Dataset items
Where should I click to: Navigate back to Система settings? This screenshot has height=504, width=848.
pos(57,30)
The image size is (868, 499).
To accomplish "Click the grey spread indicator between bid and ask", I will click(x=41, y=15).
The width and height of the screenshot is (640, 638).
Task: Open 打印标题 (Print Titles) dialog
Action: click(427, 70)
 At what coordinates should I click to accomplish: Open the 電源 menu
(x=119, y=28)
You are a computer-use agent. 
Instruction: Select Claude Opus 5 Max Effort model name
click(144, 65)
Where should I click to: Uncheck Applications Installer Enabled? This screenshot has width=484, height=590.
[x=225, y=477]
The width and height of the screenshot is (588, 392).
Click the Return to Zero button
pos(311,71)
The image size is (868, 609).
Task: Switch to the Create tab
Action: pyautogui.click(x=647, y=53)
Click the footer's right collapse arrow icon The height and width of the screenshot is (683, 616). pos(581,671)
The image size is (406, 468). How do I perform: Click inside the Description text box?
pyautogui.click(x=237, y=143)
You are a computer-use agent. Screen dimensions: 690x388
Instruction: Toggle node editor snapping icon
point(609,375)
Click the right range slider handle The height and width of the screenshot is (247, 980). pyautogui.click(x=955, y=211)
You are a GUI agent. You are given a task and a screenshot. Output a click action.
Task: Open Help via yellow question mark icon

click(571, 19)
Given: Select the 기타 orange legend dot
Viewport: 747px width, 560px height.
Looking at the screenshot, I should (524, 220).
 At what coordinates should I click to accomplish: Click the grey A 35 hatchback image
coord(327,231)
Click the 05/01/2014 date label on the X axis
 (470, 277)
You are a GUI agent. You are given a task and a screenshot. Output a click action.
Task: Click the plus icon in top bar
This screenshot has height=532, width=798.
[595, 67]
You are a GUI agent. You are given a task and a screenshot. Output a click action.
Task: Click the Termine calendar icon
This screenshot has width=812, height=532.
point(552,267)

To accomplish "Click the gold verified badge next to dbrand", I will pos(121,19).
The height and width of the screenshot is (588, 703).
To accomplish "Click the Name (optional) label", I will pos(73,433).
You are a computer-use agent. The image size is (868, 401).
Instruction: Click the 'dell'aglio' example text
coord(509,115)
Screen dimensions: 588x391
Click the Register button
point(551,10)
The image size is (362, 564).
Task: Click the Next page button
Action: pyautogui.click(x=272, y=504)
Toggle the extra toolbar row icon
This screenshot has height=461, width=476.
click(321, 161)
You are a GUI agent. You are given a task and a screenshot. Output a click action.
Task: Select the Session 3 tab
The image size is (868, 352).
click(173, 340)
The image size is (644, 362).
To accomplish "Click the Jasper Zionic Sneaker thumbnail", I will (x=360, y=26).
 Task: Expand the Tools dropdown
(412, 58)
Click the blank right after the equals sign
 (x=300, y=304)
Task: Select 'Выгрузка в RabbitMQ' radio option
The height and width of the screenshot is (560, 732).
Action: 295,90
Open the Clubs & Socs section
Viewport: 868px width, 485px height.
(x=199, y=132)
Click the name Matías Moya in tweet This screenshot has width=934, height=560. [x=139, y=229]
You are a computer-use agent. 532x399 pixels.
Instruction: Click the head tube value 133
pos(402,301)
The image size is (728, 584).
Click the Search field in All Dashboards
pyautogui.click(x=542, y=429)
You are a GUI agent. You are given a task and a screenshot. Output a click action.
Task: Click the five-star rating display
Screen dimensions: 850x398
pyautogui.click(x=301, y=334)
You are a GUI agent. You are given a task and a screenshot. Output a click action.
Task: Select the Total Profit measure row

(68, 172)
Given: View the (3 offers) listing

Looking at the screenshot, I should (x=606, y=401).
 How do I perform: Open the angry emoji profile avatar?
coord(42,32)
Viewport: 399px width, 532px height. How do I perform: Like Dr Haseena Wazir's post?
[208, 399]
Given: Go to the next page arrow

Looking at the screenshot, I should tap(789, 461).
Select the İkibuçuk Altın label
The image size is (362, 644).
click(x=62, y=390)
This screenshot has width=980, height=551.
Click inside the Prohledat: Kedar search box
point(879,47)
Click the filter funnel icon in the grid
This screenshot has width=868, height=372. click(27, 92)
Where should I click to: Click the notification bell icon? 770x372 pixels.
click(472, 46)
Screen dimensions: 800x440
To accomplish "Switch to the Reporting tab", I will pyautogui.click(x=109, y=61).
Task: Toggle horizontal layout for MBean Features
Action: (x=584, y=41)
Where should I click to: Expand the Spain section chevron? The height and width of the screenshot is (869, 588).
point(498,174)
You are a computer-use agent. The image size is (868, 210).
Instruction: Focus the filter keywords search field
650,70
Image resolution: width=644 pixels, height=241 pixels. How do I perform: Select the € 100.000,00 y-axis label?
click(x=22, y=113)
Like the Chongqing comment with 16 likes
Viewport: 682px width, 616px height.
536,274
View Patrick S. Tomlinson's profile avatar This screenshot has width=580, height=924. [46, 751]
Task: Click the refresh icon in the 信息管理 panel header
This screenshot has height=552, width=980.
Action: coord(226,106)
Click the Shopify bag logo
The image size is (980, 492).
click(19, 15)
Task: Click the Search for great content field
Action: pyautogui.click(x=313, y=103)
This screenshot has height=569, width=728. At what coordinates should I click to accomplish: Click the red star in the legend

» **TASK INSTRUCTIONS**: Repeat exactly the lines from the one containing "This screenshot has height=552, width=980." to the end of the records.

» **EXERCISE SOLUTION**:
This screenshot has height=552, width=980.
Action: coord(226,106)
Click the Shopify bag logo
The image size is (980, 492).
click(19, 15)
Task: Click the Search for great content field
Action: pyautogui.click(x=313, y=103)
This screenshot has height=569, width=728. At what coordinates should I click to accomplish: Click the red star in the legend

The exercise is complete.